[EXERCISE GOAL] Each line below is to be written out once more, precisely as given.

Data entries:
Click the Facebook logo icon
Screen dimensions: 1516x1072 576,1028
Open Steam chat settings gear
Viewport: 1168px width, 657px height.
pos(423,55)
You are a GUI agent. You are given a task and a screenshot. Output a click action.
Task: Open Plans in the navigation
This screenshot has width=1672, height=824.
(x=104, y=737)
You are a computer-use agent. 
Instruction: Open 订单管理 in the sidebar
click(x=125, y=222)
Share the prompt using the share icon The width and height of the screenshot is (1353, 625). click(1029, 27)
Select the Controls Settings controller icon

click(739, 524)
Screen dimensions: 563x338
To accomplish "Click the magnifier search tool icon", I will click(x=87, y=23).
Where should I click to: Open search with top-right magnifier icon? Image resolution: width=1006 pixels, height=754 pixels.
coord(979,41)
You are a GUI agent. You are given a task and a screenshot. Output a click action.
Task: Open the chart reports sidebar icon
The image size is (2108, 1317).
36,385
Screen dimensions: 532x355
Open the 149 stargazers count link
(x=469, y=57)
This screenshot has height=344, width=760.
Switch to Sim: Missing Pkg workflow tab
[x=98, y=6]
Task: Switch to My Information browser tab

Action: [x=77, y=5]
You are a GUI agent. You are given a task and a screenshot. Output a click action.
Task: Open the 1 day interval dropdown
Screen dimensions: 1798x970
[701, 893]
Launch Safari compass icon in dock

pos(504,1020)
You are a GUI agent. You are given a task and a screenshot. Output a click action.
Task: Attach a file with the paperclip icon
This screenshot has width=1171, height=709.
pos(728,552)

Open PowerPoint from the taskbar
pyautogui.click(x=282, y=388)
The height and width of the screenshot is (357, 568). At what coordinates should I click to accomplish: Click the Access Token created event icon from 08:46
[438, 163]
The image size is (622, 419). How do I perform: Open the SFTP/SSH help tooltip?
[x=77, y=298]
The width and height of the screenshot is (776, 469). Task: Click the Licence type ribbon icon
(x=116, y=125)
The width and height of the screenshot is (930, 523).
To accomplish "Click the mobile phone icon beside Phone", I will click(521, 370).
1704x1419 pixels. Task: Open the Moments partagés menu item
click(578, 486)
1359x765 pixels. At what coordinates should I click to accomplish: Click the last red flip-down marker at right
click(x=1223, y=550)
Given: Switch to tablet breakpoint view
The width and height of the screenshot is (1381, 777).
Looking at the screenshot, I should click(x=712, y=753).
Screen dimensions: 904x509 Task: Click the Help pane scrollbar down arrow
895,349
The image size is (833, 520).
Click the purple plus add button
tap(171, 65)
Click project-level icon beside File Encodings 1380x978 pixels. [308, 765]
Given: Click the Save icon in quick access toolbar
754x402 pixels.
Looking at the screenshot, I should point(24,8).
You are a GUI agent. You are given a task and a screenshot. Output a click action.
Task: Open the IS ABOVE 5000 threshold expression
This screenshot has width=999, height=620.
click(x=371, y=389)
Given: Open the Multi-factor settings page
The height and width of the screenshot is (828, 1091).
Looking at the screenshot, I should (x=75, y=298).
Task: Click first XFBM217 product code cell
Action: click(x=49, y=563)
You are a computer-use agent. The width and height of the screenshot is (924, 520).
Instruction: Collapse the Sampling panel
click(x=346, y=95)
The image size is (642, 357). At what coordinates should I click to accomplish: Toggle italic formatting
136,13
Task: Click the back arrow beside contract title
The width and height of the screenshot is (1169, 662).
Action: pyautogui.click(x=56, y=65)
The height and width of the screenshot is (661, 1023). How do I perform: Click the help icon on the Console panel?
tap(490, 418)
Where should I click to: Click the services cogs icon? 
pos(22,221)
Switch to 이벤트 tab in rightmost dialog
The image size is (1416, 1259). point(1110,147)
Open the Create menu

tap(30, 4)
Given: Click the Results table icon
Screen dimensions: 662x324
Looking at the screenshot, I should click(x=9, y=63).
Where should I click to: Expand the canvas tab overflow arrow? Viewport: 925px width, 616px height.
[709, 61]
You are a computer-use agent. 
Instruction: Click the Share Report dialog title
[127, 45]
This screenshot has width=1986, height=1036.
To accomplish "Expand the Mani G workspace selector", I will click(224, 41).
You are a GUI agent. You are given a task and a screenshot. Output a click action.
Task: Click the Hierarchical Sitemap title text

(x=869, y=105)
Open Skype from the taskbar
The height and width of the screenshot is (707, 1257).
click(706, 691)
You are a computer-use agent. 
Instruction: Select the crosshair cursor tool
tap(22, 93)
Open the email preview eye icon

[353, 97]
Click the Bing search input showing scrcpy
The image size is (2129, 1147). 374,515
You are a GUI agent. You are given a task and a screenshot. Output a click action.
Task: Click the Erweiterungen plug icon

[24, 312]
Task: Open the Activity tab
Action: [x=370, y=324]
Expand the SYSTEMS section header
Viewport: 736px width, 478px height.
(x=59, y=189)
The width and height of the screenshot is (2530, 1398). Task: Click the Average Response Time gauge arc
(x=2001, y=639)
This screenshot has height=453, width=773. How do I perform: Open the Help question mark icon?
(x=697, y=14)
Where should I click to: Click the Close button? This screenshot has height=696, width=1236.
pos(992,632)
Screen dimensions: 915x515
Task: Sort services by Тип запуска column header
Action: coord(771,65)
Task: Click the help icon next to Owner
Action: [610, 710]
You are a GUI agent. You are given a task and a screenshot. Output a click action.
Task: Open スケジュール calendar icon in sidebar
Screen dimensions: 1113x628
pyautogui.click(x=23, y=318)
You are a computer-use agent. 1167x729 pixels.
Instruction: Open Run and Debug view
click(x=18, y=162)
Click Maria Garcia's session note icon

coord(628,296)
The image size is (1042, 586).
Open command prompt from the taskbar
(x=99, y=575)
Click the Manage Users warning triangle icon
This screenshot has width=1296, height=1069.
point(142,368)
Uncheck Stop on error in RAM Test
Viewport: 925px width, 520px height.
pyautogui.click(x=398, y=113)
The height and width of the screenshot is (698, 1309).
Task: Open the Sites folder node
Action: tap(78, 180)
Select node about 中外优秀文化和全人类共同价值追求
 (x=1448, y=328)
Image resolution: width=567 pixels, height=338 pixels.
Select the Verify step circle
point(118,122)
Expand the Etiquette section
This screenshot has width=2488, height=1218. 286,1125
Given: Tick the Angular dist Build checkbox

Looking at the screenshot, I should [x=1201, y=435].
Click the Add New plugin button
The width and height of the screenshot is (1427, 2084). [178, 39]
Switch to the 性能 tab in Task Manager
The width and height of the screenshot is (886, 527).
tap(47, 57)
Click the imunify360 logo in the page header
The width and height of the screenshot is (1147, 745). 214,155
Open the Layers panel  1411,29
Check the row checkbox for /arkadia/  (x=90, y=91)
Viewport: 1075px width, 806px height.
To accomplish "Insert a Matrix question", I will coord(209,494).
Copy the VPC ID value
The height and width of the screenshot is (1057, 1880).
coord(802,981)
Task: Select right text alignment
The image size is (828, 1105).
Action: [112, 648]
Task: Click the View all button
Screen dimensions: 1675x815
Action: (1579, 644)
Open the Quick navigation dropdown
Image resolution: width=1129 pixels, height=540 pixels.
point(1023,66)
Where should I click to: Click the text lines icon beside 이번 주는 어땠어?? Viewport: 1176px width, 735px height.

[EXERCISE RESPONSE]
Click the Facebook logo icon
Screen dimensions: 1516x1072 576,1028
Open Steam chat settings gear
Viewport: 1168px width, 657px height.
pos(423,55)
You are a GUI agent. You are given a task and a screenshot. Output a click action.
Task: Open Plans in the navigation
This screenshot has width=1672, height=824.
(x=104, y=737)
You are a computer-use agent. 
Instruction: Open 订单管理 in the sidebar
click(x=125, y=222)
Share the prompt using the share icon The width and height of the screenshot is (1353, 625). click(1029, 27)
Select the Controls Settings controller icon

click(739, 524)
Screen dimensions: 563x338
To accomplish "Click the magnifier search tool icon", I will click(x=87, y=23).
Where should I click to: Open search with top-right magnifier icon? Image resolution: width=1006 pixels, height=754 pixels.
coord(979,41)
You are a GUI agent. You are given a task and a screenshot. Output a click action.
Task: Open the chart reports sidebar icon
The image size is (2108, 1317).
36,385
Screen dimensions: 532x355
Open the 149 stargazers count link
(x=469, y=57)
This screenshot has height=344, width=760.
Switch to Sim: Missing Pkg workflow tab
[x=98, y=6]
Task: Switch to My Information browser tab

Action: [x=77, y=5]
You are a GUI agent. You are given a task and a screenshot. Output a click action.
Task: Open the 1 day interval dropdown
Screen dimensions: 1798x970
[701, 893]
Launch Safari compass icon in dock

pos(504,1020)
You are a GUI agent. You are given a task and a screenshot. Output a click action.
Task: Attach a file with the paperclip icon
This screenshot has width=1171, height=709.
pos(728,552)

Open PowerPoint from the taskbar
pyautogui.click(x=282, y=388)
The height and width of the screenshot is (357, 568). At what coordinates should I click to accomplish: Click the Access Token created event icon from 08:46
[438, 163]
The image size is (622, 419). How do I perform: Open the SFTP/SSH help tooltip?
[x=77, y=298]
The width and height of the screenshot is (776, 469). Task: Click the Licence type ribbon icon
(x=116, y=125)
The width and height of the screenshot is (930, 523).
To accomplish "Click the mobile phone icon beside Phone", I will click(521, 370).
1704x1419 pixels. Task: Open the Moments partagés menu item
click(578, 486)
1359x765 pixels. At what coordinates should I click to accomplish: Click the last red flip-down marker at right
click(x=1223, y=550)
Given: Switch to tablet breakpoint view
The width and height of the screenshot is (1381, 777).
Looking at the screenshot, I should click(x=712, y=753).
Screen dimensions: 904x509 Task: Click the Help pane scrollbar down arrow
895,349
The image size is (833, 520).
Click the purple plus add button
tap(171, 65)
Click project-level icon beside File Encodings 1380x978 pixels. [308, 765]
Given: Click the Save icon in quick access toolbar
754x402 pixels.
Looking at the screenshot, I should point(24,8).
You are a GUI agent. You are given a task and a screenshot. Output a click action.
Task: Open the IS ABOVE 5000 threshold expression
This screenshot has width=999, height=620.
click(x=371, y=389)
Given: Open the Multi-factor settings page
The height and width of the screenshot is (828, 1091).
Looking at the screenshot, I should (x=75, y=298).
Task: Click first XFBM217 product code cell
Action: click(x=49, y=563)
You are a computer-use agent. The width and height of the screenshot is (924, 520).
Instruction: Collapse the Sampling panel
click(x=346, y=95)
The image size is (642, 357). At what coordinates should I click to accomplish: Toggle italic formatting
136,13
Task: Click the back arrow beside contract title
The width and height of the screenshot is (1169, 662).
Action: pyautogui.click(x=56, y=65)
The height and width of the screenshot is (661, 1023). How do I perform: Click the help icon on the Console panel?
tap(490, 418)
Where should I click to: Click the services cogs icon? 
pos(22,221)
Switch to 이벤트 tab in rightmost dialog
The image size is (1416, 1259). point(1110,147)
Open the Create menu

tap(30, 4)
Given: Click the Results table icon
Screen dimensions: 662x324
Looking at the screenshot, I should click(x=9, y=63).
Where should I click to: Expand the canvas tab overflow arrow? Viewport: 925px width, 616px height.
[709, 61]
You are a computer-use agent. 
Instruction: Click the Share Report dialog title
[127, 45]
This screenshot has width=1986, height=1036.
To accomplish "Expand the Mani G workspace selector", I will click(224, 41).
You are a GUI agent. You are given a task and a screenshot. Output a click action.
Task: Click the Hierarchical Sitemap title text

(x=869, y=105)
Open Skype from the taskbar
The height and width of the screenshot is (707, 1257).
click(706, 691)
You are a computer-use agent. 
Instruction: Select the crosshair cursor tool
tap(22, 93)
Open the email preview eye icon

[353, 97]
Click the Bing search input showing scrcpy
The image size is (2129, 1147). 374,515
You are a GUI agent. You are given a task and a screenshot. Output a click action.
Task: Click the Erweiterungen plug icon

[24, 312]
Task: Open the Activity tab
Action: [x=370, y=324]
Expand the SYSTEMS section header
Viewport: 736px width, 478px height.
(x=59, y=189)
The width and height of the screenshot is (2530, 1398). Task: Click the Average Response Time gauge arc
(x=2001, y=639)
This screenshot has height=453, width=773. How do I perform: Open the Help question mark icon?
(x=697, y=14)
Where should I click to: Click the Close button? This screenshot has height=696, width=1236.
pos(992,632)
Screen dimensions: 915x515
Task: Sort services by Тип запуска column header
Action: coord(771,65)
Task: Click the help icon next to Owner
Action: [610, 710]
You are a GUI agent. You are given a task and a screenshot. Output a click action.
Task: Open スケジュール calendar icon in sidebar
Screen dimensions: 1113x628
pyautogui.click(x=23, y=318)
You are a computer-use agent. 1167x729 pixels.
Instruction: Open Run and Debug view
click(x=18, y=162)
Click Maria Garcia's session note icon

coord(628,296)
The image size is (1042, 586).
Open command prompt from the taskbar
(x=99, y=575)
Click the Manage Users warning triangle icon
This screenshot has width=1296, height=1069.
point(142,368)
Uncheck Stop on error in RAM Test
Viewport: 925px width, 520px height.
pyautogui.click(x=398, y=113)
The height and width of the screenshot is (698, 1309).
Task: Open the Sites folder node
Action: tap(78, 180)
Select node about 中外优秀文化和全人类共同价值追求
 (x=1448, y=328)
Image resolution: width=567 pixels, height=338 pixels.
Select the Verify step circle
point(118,122)
Expand the Etiquette section
This screenshot has width=2488, height=1218. 286,1125
Given: Tick the Angular dist Build checkbox

Looking at the screenshot, I should [x=1201, y=435].
Click the Add New plugin button
The width and height of the screenshot is (1427, 2084). [178, 39]
Switch to the 性能 tab in Task Manager
The width and height of the screenshot is (886, 527).
tap(47, 57)
Click the imunify360 logo in the page header
The width and height of the screenshot is (1147, 745). 214,155
Open the Layers panel  1411,29
Check the row checkbox for /arkadia/  (x=90, y=91)
Viewport: 1075px width, 806px height.
To accomplish "Insert a Matrix question", I will coord(209,494).
Copy the VPC ID value
The height and width of the screenshot is (1057, 1880).
coord(802,981)
Task: Select right text alignment
The image size is (828, 1105).
Action: [112, 648]
Task: Click the View all button
Screen dimensions: 1675x815
Action: (1579, 644)
Open the Quick navigation dropdown
Image resolution: width=1129 pixels, height=540 pixels.
point(1023,66)
Where should I click to: Click the text lines icon beside 이번 주는 어땠어?? Viewport: 1176px width, 735px height.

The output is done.